>> Start Given data
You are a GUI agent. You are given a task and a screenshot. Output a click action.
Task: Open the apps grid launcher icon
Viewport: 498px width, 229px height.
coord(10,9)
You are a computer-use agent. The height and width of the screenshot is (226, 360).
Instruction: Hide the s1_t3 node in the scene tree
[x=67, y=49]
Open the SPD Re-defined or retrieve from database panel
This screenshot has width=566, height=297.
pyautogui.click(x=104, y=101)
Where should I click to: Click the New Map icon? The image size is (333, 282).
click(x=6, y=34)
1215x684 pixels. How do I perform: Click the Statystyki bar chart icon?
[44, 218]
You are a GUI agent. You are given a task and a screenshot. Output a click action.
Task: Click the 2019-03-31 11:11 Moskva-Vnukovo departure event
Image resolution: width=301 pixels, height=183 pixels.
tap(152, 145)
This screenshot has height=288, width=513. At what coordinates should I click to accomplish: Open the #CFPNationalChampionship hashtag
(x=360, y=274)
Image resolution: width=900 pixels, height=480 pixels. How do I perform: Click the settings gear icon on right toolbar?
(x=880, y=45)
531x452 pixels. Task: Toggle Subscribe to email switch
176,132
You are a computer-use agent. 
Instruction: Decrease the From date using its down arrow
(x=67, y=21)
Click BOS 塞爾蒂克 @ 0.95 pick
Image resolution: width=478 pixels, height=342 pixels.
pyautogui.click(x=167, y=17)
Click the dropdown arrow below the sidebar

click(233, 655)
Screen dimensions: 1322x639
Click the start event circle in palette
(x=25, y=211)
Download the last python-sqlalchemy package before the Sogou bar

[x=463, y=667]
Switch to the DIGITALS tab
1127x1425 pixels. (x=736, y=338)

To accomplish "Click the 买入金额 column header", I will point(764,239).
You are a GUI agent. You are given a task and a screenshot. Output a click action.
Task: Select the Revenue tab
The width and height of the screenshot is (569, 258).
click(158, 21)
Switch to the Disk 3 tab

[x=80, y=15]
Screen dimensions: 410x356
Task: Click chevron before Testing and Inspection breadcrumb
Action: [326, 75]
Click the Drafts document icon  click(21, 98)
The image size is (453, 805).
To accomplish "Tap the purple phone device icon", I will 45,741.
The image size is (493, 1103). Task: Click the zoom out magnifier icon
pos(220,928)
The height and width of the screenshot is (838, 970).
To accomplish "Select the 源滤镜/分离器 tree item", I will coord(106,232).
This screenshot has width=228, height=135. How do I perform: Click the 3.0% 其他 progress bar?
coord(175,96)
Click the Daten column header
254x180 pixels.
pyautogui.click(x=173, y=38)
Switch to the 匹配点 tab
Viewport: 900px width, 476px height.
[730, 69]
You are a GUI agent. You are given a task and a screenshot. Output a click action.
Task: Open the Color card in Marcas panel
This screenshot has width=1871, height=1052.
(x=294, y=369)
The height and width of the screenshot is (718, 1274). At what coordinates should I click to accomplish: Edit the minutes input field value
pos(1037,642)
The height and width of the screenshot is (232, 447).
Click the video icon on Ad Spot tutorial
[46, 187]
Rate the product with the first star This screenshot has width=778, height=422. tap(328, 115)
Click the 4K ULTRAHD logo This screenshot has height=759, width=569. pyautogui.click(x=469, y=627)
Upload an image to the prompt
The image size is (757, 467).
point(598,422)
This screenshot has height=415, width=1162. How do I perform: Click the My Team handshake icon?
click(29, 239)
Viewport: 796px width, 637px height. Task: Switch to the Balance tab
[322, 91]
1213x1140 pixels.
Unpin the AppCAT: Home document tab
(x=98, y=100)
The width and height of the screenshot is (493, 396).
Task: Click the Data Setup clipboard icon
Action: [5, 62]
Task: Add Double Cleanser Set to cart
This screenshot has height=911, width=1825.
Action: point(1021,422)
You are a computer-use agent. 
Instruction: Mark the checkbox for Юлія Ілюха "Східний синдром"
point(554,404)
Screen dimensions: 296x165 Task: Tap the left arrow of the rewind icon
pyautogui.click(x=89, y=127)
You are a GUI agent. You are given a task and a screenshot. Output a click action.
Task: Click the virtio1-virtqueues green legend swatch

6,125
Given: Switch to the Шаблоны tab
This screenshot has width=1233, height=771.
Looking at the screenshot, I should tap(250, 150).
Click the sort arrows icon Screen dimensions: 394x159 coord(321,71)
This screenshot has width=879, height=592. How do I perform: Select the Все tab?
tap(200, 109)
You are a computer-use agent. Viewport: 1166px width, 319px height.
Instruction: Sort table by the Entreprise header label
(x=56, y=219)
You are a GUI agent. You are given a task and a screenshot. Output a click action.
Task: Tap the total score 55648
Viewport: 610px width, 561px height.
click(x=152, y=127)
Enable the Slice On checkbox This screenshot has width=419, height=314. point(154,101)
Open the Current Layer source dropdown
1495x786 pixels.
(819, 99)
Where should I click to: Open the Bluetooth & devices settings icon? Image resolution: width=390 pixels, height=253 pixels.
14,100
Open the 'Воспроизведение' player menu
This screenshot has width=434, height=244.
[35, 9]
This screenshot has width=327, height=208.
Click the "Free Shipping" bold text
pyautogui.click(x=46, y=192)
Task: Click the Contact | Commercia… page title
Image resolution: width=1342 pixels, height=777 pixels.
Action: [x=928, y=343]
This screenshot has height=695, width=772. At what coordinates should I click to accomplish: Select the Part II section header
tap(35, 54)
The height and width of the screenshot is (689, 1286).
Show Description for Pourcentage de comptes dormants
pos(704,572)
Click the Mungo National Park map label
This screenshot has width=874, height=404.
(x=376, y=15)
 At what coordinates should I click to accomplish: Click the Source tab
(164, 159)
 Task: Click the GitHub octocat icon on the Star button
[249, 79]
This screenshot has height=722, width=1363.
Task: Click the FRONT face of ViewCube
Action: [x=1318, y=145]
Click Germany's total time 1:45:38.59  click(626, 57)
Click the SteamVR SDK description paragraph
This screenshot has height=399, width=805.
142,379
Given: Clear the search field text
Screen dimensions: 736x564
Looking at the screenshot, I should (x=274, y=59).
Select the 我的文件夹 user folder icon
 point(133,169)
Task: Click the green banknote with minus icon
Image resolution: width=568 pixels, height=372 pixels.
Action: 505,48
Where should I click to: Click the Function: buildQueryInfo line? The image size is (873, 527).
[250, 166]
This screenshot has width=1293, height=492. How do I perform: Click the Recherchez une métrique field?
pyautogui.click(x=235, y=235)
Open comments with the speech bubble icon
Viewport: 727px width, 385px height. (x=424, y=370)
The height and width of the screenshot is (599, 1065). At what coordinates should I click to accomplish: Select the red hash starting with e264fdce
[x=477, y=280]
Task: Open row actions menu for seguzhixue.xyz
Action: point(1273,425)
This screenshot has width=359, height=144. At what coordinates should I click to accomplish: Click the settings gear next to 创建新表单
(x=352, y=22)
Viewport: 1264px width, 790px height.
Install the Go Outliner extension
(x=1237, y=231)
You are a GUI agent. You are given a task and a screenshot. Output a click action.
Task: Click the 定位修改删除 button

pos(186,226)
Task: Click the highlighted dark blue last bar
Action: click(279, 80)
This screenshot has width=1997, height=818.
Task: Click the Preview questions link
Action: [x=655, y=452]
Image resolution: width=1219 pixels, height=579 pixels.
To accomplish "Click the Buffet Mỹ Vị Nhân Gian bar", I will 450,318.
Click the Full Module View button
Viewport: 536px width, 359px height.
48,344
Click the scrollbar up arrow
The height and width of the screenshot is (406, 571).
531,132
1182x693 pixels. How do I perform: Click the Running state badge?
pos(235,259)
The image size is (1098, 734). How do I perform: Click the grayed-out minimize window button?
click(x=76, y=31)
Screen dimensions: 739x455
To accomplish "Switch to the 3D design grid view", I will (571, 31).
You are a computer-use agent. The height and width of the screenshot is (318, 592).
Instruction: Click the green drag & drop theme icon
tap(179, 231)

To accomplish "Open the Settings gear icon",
>> End Given data
Exercise:
Copy out all of the entries above word for word, keeping every line unchanged and in its original order.

Result below:
You are a GUI agent. You are given a task and a screenshot. Output a click action.
Task: Open the apps grid launcher icon
Viewport: 498px width, 229px height.
coord(10,9)
You are a computer-use agent. The height and width of the screenshot is (226, 360).
Instruction: Hide the s1_t3 node in the scene tree
[x=67, y=49]
Open the SPD Re-defined or retrieve from database panel
This screenshot has width=566, height=297.
pyautogui.click(x=104, y=101)
Where should I click to: Click the New Map icon? The image size is (333, 282).
click(x=6, y=34)
1215x684 pixels. How do I perform: Click the Statystyki bar chart icon?
[44, 218]
You are a GUI agent. You are given a task and a screenshot. Output a click action.
Task: Click the 2019-03-31 11:11 Moskva-Vnukovo departure event
Image resolution: width=301 pixels, height=183 pixels.
tap(152, 145)
This screenshot has height=288, width=513. At what coordinates should I click to accomplish: Open the #CFPNationalChampionship hashtag
(x=360, y=274)
Image resolution: width=900 pixels, height=480 pixels. How do I perform: Click the settings gear icon on right toolbar?
(x=880, y=45)
531x452 pixels. Task: Toggle Subscribe to email switch
176,132
You are a computer-use agent. 
Instruction: Decrease the From date using its down arrow
(x=67, y=21)
Click BOS 塞爾蒂克 @ 0.95 pick
Image resolution: width=478 pixels, height=342 pixels.
pyautogui.click(x=167, y=17)
Click the dropdown arrow below the sidebar

click(233, 655)
Screen dimensions: 1322x639
Click the start event circle in palette
(x=25, y=211)
Download the last python-sqlalchemy package before the Sogou bar

[x=463, y=667]
Switch to the DIGITALS tab
1127x1425 pixels. (x=736, y=338)

To accomplish "Click the 买入金额 column header", I will point(764,239).
You are a GUI agent. You are given a task and a screenshot. Output a click action.
Task: Select the Revenue tab
The width and height of the screenshot is (569, 258).
click(158, 21)
Switch to the Disk 3 tab

[x=80, y=15]
Screen dimensions: 410x356
Task: Click chevron before Testing and Inspection breadcrumb
Action: [326, 75]
Click the Drafts document icon  click(21, 98)
The image size is (453, 805).
To accomplish "Tap the purple phone device icon", I will 45,741.
The image size is (493, 1103). Task: Click the zoom out magnifier icon
pos(220,928)
The height and width of the screenshot is (838, 970).
To accomplish "Select the 源滤镜/分离器 tree item", I will coord(106,232).
This screenshot has width=228, height=135. How do I perform: Click the 3.0% 其他 progress bar?
coord(175,96)
Click the Daten column header
254x180 pixels.
pyautogui.click(x=173, y=38)
Switch to the 匹配点 tab
Viewport: 900px width, 476px height.
[730, 69]
You are a GUI agent. You are given a task and a screenshot. Output a click action.
Task: Open the Color card in Marcas panel
This screenshot has width=1871, height=1052.
(x=294, y=369)
The height and width of the screenshot is (718, 1274). At what coordinates should I click to accomplish: Edit the minutes input field value
pos(1037,642)
The height and width of the screenshot is (232, 447).
Click the video icon on Ad Spot tutorial
[46, 187]
Rate the product with the first star This screenshot has width=778, height=422. tap(328, 115)
Click the 4K ULTRAHD logo This screenshot has height=759, width=569. pyautogui.click(x=469, y=627)
Upload an image to the prompt
The image size is (757, 467).
point(598,422)
This screenshot has height=415, width=1162. How do I perform: Click the My Team handshake icon?
click(29, 239)
Viewport: 796px width, 637px height. Task: Switch to the Balance tab
[322, 91]
1213x1140 pixels.
Unpin the AppCAT: Home document tab
(x=98, y=100)
The width and height of the screenshot is (493, 396).
Task: Click the Data Setup clipboard icon
Action: [5, 62]
Task: Add Double Cleanser Set to cart
This screenshot has height=911, width=1825.
Action: point(1021,422)
You are a computer-use agent. 
Instruction: Mark the checkbox for Юлія Ілюха "Східний синдром"
point(554,404)
Screen dimensions: 296x165 Task: Tap the left arrow of the rewind icon
pyautogui.click(x=89, y=127)
You are a GUI agent. You are given a task and a screenshot. Output a click action.
Task: Click the virtio1-virtqueues green legend swatch

6,125
Given: Switch to the Шаблоны tab
This screenshot has width=1233, height=771.
Looking at the screenshot, I should tap(250, 150).
Click the sort arrows icon Screen dimensions: 394x159 coord(321,71)
This screenshot has width=879, height=592. How do I perform: Select the Все tab?
tap(200, 109)
You are a computer-use agent. Viewport: 1166px width, 319px height.
Instruction: Sort table by the Entreprise header label
(x=56, y=219)
You are a GUI agent. You are given a task and a screenshot. Output a click action.
Task: Tap the total score 55648
Viewport: 610px width, 561px height.
click(x=152, y=127)
Enable the Slice On checkbox This screenshot has width=419, height=314. point(154,101)
Open the Current Layer source dropdown
1495x786 pixels.
(819, 99)
Where should I click to: Open the Bluetooth & devices settings icon? Image resolution: width=390 pixels, height=253 pixels.
14,100
Open the 'Воспроизведение' player menu
This screenshot has width=434, height=244.
[35, 9]
This screenshot has width=327, height=208.
Click the "Free Shipping" bold text
pyautogui.click(x=46, y=192)
Task: Click the Contact | Commercia… page title
Image resolution: width=1342 pixels, height=777 pixels.
Action: [x=928, y=343]
This screenshot has height=695, width=772. At what coordinates should I click to accomplish: Select the Part II section header
tap(35, 54)
The height and width of the screenshot is (689, 1286).
Show Description for Pourcentage de comptes dormants
pos(704,572)
Click the Mungo National Park map label
This screenshot has width=874, height=404.
(x=376, y=15)
 At what coordinates should I click to accomplish: Click the Source tab
(164, 159)
 Task: Click the GitHub octocat icon on the Star button
[249, 79]
This screenshot has height=722, width=1363.
Task: Click the FRONT face of ViewCube
Action: [x=1318, y=145]
Click Germany's total time 1:45:38.59  click(626, 57)
Click the SteamVR SDK description paragraph
This screenshot has height=399, width=805.
142,379
Given: Clear the search field text
Screen dimensions: 736x564
Looking at the screenshot, I should (x=274, y=59).
Select the 我的文件夹 user folder icon
 point(133,169)
Task: Click the green banknote with minus icon
Image resolution: width=568 pixels, height=372 pixels.
Action: 505,48
Where should I click to: Click the Function: buildQueryInfo line? The image size is (873, 527).
[250, 166]
This screenshot has width=1293, height=492. How do I perform: Click the Recherchez une métrique field?
pyautogui.click(x=235, y=235)
Open comments with the speech bubble icon
Viewport: 727px width, 385px height. (x=424, y=370)
The height and width of the screenshot is (599, 1065). At what coordinates should I click to accomplish: Select the red hash starting with e264fdce
[x=477, y=280]
Task: Open row actions menu for seguzhixue.xyz
Action: point(1273,425)
This screenshot has width=359, height=144. At what coordinates should I click to accomplish: Click the settings gear next to 创建新表单
(x=352, y=22)
Viewport: 1264px width, 790px height.
Install the Go Outliner extension
(x=1237, y=231)
You are a GUI agent. You are given a task and a screenshot. Output a click action.
Task: Click the 定位修改删除 button

pos(186,226)
Task: Click the highlighted dark blue last bar
Action: click(279, 80)
This screenshot has width=1997, height=818.
Task: Click the Preview questions link
Action: [x=655, y=452]
Image resolution: width=1219 pixels, height=579 pixels.
To accomplish "Click the Buffet Mỹ Vị Nhân Gian bar", I will 450,318.
Click the Full Module View button
Viewport: 536px width, 359px height.
48,344
Click the scrollbar up arrow
The height and width of the screenshot is (406, 571).
531,132
1182x693 pixels. How do I perform: Click the Running state badge?
pos(235,259)
The image size is (1098, 734). How do I perform: Click the grayed-out minimize window button?
click(x=76, y=31)
Screen dimensions: 739x455
To accomplish "Switch to the 3D design grid view", I will (571, 31).
You are a computer-use agent. The height and width of the screenshot is (318, 592).
Instruction: Click the green drag & drop theme icon
tap(179, 231)

To accomplish "Open the Settings gear icon",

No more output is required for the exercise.